Emigrating Beyond Earth
Human Adaptation and Space Colonization
Cameron M. Smith and Evan T. Davies, MultCoCentral 919.904 S6442e 2012
This is an anthropological view of the eventual human migration into the cosmos, extrapolating from the Polynesian migration east into the Pacific ocean. An interesting addition to the economic, technical, astronomical, and biological characterizations of such a migration, but somewhat uninformed about those other constraints. Too concerned with objections to space travel, perhaps based on the assumption that the process will be outrageously expensive and require widespread consensus.
But "we" have already "migrated" to the planets, asteroids, and interstellar space with 20th century machines; what will 21st century or 30th century "machine" migration look like? When will machines evolve towards human-scale minds, or human minds develop machine-scale invulnerability? The "essence of human" is our DNA blueprint, a lifetime of memories, and a world of culture. Someday, we may be able to fit all of that into a very small and practically indestructable probe.

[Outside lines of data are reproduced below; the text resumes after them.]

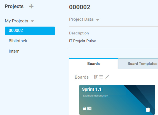Open the Sprint 1.1 board card

pos(117,100)
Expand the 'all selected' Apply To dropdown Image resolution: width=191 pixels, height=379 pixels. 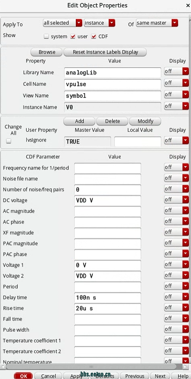[x=62, y=23]
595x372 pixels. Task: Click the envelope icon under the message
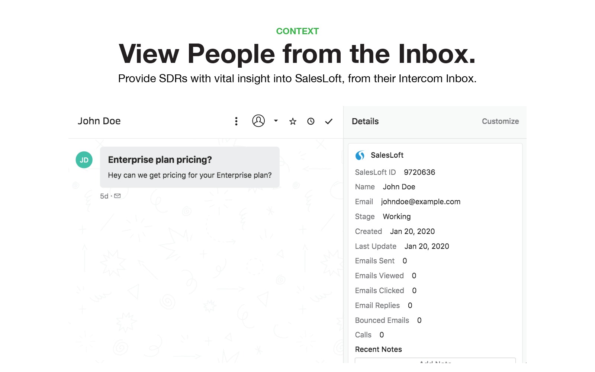coord(118,196)
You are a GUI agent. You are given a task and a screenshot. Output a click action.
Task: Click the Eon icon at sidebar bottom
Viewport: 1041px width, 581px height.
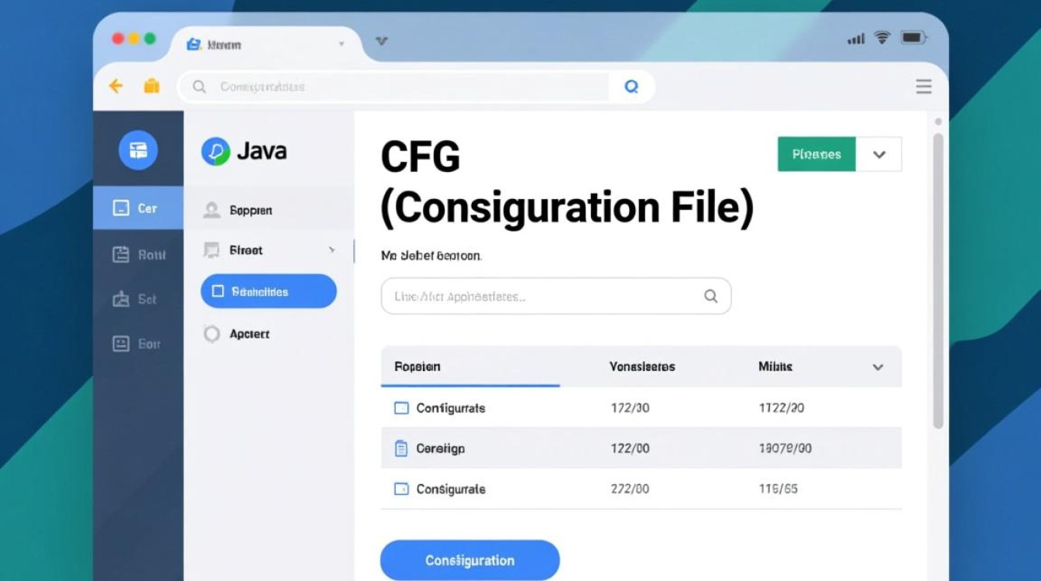[x=122, y=344]
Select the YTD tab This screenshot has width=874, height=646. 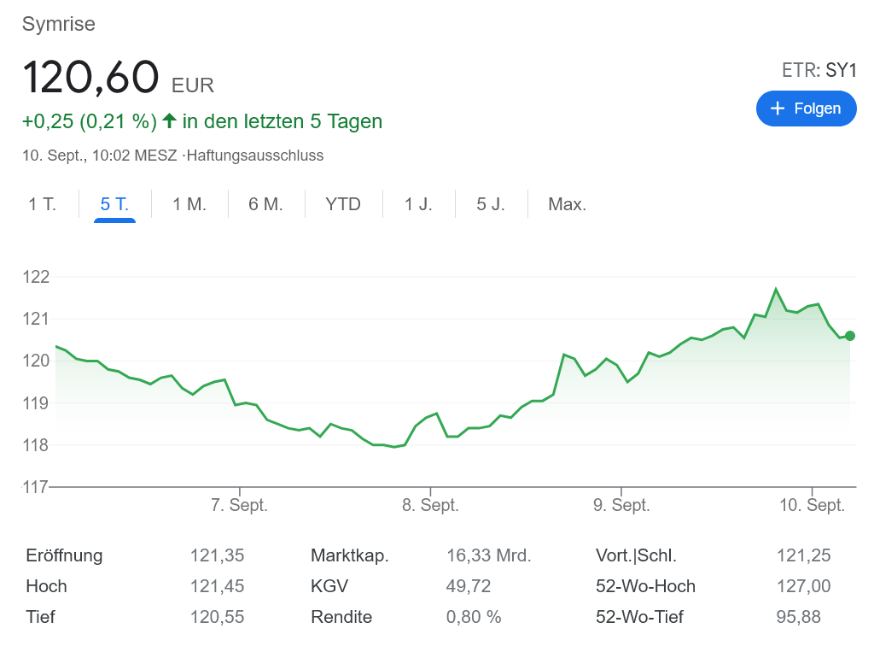pos(343,204)
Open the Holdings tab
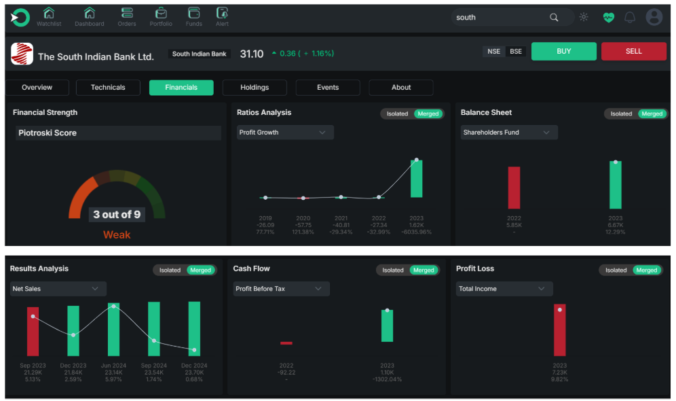Viewport: 676px width, 401px height. 255,88
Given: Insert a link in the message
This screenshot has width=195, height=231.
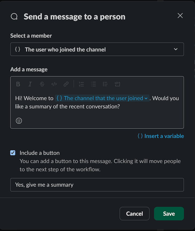Looking at the screenshot, I should pos(66,84).
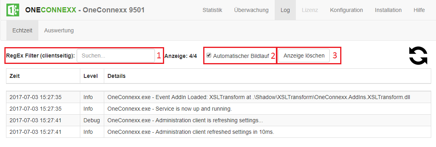Select the Log menu item

pos(285,10)
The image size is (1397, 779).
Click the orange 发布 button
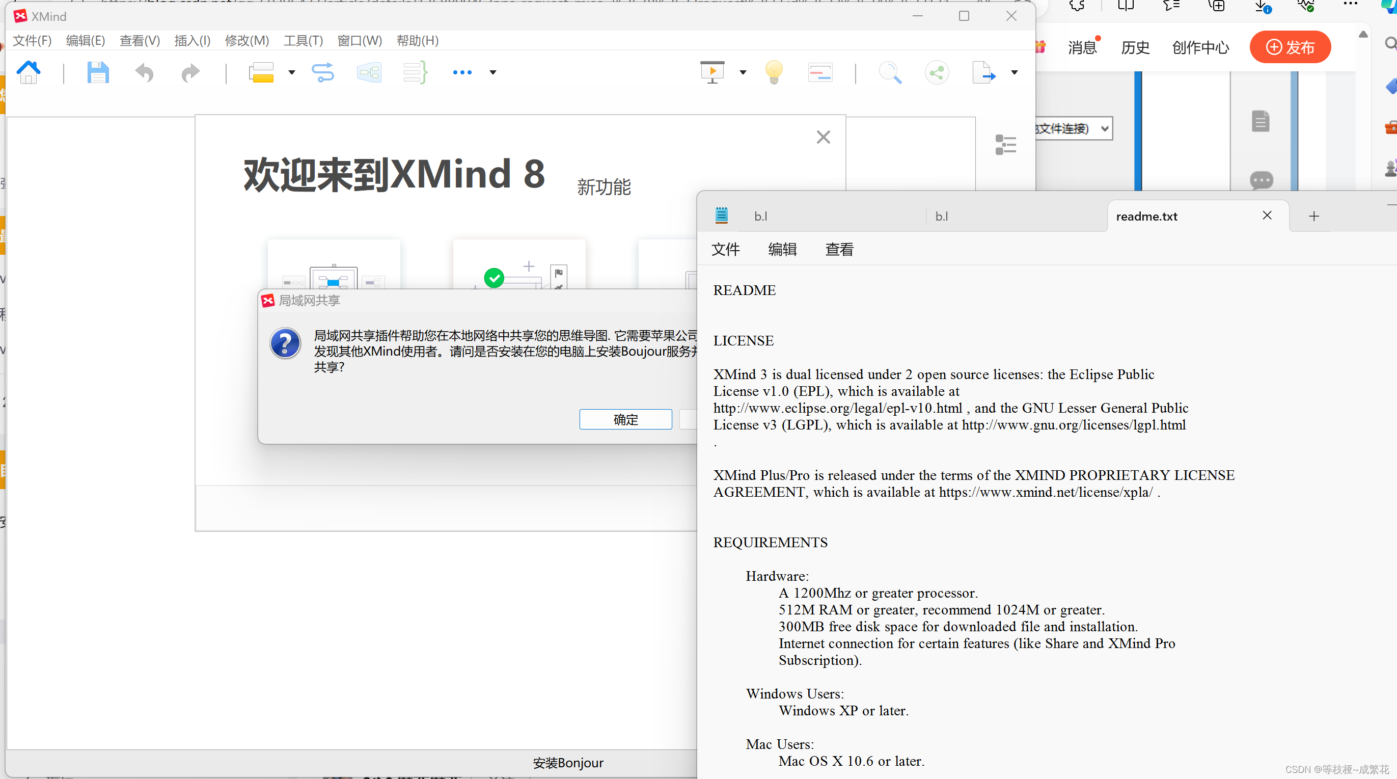coord(1290,47)
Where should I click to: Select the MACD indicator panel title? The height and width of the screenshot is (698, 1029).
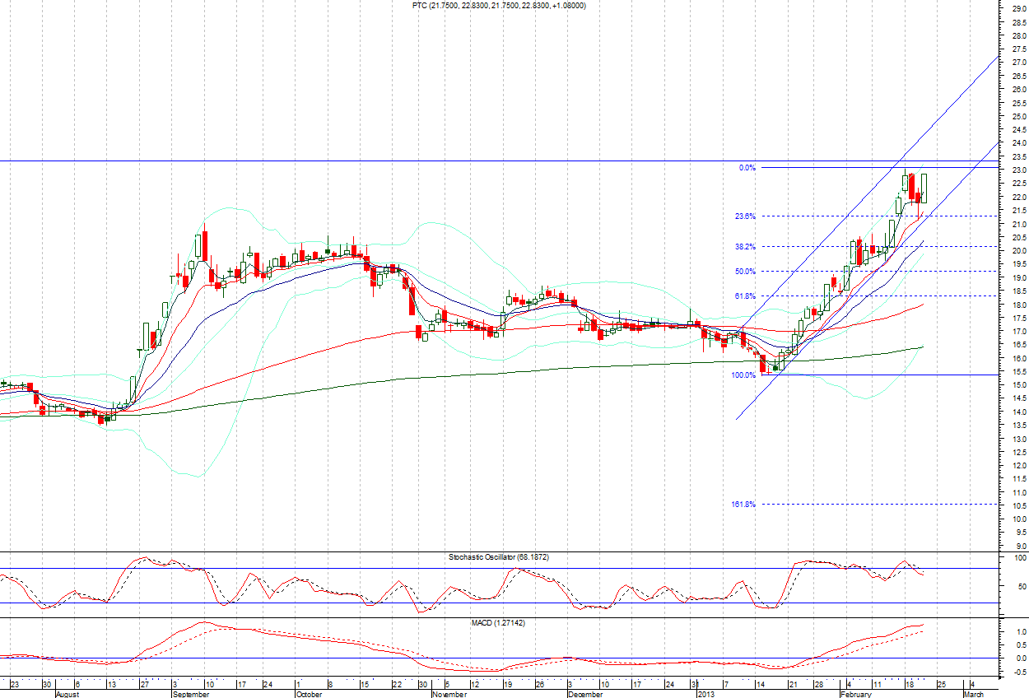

The authors reflect a widespread assumption - humans will live in gravity wells, even if those locations are extremely inhospitable to unarmored life and machinery, and lack the beneficiated resources and one gee acceleration humans and technology evolved for.
But "gravity" is easy to mimic with centrifugal acceleration. Radiation shielding is much easier in zero gee - you don't need heavy structure to support it overhead. Beneficiated resources? Oceans and life concentrate those on Earth; no other planet offers that, while unmixed asteroids have many different chemistries.
For now, humans live on and interact with the Earth's surface - 99.95% of the sphere is inaccessible. The asteroids we know about have more surface area than the Moon; the asteroids and comets we don't know about might have more surface area than Earth and the other rocky planets and moons.
So read the book for the anthropology, and imagine the much better book that could have been written if these intelligent and educated authors were liberated from their rock-bound assumptions.